Como vemos, a Península Ibérica formava uma só província da Ordem, pelo menos até 1418, quando o Papa Martinho V, com a Bula Sacrae Religionis, na qual se reconhece a autonomia da Província de Portugal. [Também celebramos 600 anos da elevação de Portugal a Província]. 

A visita a Montejunto...

Assim, os Dominicanos (frades, irmãs, leigos e amigos) rumaram, no passado Sábado, a Montejunto para conhecerem as ruínas do suposto primeiro convento dominicano em Portugal. O Arqueólogo que nos acompanhou, explicava o dia-a-dia daquela primitiva comunidade e o que significava cada uma das áreas: o dormitório, o refeitório, as cavalariças, a portaria, a igreja e o caminho que ligava o convento à vila mais próxima. 

Pelo estilo, poder-se-ia dizer que teria sido dominicano: austero, simples, arquitectura despojada. Porém, tudo é datado do século XVIII, o que nos leva a tirar duas grandes conclusões: a primeira é que o convento primitivo terá sido destruído e, a segunda, é que terá sido abalado pelo terramoto de 1755 e o que ali vemos é uma reconstrução do mesmo. 

Poços neveiros
Real Fábrica do Gelo
Fomos ainda, já que ficava a caminho, visitar a Real Fábrica do Gelo. Uma visita interessante, fora do âmbito da história da Ordem, mas sempre um motivo de aprender coisas novas sobre o modo como viveram os nossos antepassados. Isto foi da parte da manhã!

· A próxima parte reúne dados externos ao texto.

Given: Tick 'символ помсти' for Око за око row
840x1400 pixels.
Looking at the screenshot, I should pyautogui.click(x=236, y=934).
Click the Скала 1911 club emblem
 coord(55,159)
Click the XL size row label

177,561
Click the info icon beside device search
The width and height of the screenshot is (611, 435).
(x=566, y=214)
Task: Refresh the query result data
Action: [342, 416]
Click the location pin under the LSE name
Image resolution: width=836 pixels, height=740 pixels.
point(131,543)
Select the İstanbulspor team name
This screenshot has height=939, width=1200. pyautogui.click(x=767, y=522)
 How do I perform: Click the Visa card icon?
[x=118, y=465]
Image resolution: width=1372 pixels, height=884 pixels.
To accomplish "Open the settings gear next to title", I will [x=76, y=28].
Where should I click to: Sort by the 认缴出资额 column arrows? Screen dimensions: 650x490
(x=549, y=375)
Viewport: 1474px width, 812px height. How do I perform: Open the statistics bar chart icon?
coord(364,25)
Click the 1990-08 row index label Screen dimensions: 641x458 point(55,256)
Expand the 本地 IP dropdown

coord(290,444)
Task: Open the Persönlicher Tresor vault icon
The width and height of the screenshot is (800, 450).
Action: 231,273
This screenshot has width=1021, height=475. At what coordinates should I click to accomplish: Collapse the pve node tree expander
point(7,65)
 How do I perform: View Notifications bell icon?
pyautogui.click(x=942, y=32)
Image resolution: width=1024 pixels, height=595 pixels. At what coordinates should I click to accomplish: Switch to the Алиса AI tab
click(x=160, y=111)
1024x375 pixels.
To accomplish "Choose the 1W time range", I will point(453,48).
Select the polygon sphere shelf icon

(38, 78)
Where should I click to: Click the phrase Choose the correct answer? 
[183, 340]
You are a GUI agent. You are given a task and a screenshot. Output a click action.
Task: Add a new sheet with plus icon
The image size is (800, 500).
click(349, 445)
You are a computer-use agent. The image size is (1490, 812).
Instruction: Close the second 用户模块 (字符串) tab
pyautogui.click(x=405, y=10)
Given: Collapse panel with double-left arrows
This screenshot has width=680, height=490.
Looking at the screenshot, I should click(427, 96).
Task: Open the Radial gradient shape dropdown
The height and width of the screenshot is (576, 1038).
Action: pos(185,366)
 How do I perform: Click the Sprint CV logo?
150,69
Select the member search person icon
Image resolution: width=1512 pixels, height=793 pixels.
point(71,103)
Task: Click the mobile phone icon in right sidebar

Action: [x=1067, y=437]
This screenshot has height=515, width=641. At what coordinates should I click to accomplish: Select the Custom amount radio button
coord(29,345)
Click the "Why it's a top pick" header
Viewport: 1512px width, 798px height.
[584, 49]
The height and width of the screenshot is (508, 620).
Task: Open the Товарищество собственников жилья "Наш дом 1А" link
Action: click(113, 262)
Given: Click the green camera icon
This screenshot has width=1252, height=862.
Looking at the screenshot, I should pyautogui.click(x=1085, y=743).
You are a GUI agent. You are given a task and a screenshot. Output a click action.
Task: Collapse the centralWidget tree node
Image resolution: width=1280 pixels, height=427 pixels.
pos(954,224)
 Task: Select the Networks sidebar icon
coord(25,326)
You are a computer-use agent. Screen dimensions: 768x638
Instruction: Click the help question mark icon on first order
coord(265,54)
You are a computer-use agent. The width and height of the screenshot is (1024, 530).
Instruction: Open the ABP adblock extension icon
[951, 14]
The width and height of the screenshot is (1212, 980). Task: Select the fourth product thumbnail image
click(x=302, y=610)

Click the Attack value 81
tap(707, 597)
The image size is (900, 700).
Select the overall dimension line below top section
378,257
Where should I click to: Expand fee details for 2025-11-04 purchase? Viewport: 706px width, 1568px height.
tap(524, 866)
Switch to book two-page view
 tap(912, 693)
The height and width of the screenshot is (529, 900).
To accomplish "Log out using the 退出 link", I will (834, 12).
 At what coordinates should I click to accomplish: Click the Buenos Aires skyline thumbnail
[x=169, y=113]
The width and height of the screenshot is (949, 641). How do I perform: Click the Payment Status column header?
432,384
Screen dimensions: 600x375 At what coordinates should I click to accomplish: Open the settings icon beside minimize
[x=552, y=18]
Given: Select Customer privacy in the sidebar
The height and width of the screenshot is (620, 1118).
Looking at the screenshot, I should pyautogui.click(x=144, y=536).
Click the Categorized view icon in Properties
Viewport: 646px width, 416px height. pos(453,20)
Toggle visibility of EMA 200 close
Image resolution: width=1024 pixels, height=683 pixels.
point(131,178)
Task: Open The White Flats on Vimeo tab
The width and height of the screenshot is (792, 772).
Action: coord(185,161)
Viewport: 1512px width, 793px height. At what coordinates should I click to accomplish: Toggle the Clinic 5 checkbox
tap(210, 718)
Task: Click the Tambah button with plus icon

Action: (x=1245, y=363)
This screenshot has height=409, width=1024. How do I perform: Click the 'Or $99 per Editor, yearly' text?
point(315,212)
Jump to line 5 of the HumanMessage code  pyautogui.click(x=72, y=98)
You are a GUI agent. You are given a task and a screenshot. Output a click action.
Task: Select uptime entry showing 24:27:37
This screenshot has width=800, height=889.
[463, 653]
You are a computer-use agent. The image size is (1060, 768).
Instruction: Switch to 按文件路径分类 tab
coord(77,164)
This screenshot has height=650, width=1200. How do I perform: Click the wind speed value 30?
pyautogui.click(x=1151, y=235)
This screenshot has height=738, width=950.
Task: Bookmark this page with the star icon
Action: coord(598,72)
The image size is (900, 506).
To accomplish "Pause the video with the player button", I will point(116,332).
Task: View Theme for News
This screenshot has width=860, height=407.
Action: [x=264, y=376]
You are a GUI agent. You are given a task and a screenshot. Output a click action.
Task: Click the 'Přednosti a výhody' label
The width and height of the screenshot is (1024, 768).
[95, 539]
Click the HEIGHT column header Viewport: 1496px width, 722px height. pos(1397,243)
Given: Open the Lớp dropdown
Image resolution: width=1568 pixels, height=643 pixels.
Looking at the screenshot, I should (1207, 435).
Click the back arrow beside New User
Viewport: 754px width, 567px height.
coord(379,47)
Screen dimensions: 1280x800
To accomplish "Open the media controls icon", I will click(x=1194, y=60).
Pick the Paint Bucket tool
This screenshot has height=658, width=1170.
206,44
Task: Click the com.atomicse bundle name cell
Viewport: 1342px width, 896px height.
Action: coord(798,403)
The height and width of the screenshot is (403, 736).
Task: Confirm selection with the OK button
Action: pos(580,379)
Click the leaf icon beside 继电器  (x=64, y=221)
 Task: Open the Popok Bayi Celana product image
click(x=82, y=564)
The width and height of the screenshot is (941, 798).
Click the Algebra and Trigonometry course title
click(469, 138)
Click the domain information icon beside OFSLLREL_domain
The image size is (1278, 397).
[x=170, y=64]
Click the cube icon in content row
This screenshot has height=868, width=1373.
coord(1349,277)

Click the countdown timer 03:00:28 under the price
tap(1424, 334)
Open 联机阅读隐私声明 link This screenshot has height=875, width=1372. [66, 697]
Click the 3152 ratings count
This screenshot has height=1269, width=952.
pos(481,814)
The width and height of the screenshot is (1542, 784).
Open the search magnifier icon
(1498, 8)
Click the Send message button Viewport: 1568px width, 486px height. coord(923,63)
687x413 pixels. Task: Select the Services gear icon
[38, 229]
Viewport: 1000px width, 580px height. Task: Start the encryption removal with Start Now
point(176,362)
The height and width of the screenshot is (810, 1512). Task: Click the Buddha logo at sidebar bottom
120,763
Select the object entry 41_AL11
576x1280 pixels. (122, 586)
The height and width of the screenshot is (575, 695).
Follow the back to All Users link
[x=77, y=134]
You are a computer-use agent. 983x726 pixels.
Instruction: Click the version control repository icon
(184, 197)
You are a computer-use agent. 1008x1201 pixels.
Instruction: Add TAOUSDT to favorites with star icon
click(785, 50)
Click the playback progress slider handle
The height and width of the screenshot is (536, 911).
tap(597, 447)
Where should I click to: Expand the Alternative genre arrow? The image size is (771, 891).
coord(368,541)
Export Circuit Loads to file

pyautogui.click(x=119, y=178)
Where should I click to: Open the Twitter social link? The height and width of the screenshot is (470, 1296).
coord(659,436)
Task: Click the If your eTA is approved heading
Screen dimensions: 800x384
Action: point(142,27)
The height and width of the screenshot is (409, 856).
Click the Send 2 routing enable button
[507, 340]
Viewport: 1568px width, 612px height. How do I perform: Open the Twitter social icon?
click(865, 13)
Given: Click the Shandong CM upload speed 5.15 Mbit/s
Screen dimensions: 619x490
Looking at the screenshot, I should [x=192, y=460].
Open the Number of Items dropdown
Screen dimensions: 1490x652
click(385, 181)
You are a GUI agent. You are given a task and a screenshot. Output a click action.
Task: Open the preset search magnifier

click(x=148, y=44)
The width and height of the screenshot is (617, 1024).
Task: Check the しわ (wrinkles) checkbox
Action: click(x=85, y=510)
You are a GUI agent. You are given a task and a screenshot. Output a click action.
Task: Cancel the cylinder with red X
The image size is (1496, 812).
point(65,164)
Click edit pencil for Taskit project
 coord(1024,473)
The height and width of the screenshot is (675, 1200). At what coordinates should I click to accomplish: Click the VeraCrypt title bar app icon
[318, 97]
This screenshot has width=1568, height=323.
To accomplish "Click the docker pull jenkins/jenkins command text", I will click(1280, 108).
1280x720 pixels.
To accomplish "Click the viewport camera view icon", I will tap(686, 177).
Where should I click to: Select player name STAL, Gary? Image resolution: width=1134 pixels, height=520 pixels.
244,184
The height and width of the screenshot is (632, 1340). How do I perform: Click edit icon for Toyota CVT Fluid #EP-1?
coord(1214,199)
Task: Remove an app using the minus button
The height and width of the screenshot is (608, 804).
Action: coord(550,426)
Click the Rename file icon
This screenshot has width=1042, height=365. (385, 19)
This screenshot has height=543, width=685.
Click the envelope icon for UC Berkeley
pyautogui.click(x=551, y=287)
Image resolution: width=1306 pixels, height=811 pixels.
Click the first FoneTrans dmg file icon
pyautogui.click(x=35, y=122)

Da parte da tarde, fomos recebidos pelo Presidente da Câmara Municipal do Cadaval e, no auditório, foram proferidas três conferências: uma sobre a presença dominicana em Portugal, focando a fundação de Montejunto; outra sobre uma das figuras dominicanas mais emblemáticas, o Fr. Luís de Granada, ressaltando aspectos menos conhecidos deste frade dominicano e, por fim, uma outra sobre os dominicanos ontem e hoje.

Comemorar estas datas, não é só recordar o passado glorioso da Ordem, muito menos projectar os nossos anseios do futuro incerto. Para mim, é um revisitar as fontes da vida dominicana em Portugal, procurando redescobrir modos e maneiras para se repensar a presença dominicana em Portugal: os métodos, as formas, as presenças, o estilo... enfim perceber como é que, no presente, podemos construir um futuro, sem esquecer o passado. 

Por isso, celebrar os 800 anos da fundação do primeiro convento dominicano e os 600 anos da fundação da província de Portugal é perceber o que podemos fazer hoje para continuar a aventura que aqueles primeiros irmãos pregadores começaram.

Por fim, foi um dia agradável, de convívio e de estudo, com toda a família dominicana e com todos aqueles que a nós se juntaram e juntam.